[Opening RECORD SET section]
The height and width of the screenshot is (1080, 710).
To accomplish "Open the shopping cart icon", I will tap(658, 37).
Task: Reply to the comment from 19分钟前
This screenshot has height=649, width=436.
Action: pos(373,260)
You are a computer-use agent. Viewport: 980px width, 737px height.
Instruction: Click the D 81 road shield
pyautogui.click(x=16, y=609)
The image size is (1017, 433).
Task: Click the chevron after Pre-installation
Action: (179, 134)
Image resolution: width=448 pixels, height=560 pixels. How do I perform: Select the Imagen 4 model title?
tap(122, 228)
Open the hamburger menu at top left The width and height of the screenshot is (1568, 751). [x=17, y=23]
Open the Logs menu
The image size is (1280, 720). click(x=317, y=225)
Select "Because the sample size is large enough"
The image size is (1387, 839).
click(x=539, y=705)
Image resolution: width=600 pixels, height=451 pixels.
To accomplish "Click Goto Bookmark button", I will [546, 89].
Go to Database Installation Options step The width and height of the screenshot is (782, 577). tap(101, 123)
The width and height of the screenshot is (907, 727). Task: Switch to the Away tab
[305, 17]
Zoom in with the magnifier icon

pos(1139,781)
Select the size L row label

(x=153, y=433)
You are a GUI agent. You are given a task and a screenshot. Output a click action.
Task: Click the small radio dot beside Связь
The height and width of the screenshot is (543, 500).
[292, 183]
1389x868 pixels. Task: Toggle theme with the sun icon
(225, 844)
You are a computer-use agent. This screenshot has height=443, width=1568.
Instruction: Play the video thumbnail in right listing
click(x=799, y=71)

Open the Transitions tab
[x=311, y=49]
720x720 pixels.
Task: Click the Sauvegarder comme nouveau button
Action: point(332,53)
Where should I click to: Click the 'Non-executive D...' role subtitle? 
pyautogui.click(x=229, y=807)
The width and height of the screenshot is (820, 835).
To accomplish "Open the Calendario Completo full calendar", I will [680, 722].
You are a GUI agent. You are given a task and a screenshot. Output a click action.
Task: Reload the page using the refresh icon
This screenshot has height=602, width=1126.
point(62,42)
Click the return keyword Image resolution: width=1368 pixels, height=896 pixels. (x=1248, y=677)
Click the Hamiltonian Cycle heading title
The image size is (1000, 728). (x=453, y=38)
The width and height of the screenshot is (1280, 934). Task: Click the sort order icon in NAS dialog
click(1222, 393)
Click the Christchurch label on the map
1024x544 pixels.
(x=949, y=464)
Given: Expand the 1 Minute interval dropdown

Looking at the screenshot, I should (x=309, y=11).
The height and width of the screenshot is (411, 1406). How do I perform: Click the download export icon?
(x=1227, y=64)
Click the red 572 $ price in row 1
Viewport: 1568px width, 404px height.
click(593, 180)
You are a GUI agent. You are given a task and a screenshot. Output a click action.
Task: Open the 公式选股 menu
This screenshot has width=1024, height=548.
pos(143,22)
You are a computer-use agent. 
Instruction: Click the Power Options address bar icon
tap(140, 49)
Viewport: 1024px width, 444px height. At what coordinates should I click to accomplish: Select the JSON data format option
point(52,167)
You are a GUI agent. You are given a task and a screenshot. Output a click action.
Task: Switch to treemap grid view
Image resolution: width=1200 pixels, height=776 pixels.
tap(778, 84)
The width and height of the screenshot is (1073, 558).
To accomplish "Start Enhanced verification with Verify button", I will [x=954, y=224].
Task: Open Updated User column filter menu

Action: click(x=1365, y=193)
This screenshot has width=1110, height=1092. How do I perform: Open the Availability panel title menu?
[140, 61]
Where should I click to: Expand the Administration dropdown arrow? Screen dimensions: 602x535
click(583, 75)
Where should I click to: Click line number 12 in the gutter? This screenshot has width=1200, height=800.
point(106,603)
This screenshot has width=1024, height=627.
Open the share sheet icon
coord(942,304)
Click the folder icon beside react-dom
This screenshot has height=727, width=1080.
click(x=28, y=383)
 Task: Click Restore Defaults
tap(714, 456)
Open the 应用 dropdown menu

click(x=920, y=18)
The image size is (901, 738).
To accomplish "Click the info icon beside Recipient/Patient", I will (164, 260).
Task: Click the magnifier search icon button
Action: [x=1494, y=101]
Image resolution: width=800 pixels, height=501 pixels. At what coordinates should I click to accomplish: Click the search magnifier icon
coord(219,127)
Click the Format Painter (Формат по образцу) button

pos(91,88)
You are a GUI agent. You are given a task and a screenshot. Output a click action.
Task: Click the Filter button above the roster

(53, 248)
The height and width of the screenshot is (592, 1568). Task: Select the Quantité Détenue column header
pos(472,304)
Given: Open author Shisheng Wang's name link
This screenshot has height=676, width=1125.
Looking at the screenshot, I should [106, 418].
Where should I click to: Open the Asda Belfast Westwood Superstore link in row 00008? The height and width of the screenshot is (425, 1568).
[Closing RECORD SET section]
- [WHAT YOU HAVE TO DO]
Look over the records. Copy the lines that include the word "link".

- [RESULT FOR THIS EXERCISE]
Given: Open author Shisheng Wang's name link
Where should I click to: Open the Asda Belfast Westwood Superstore link in row 00008? The height and width of the screenshot is (425, 1568).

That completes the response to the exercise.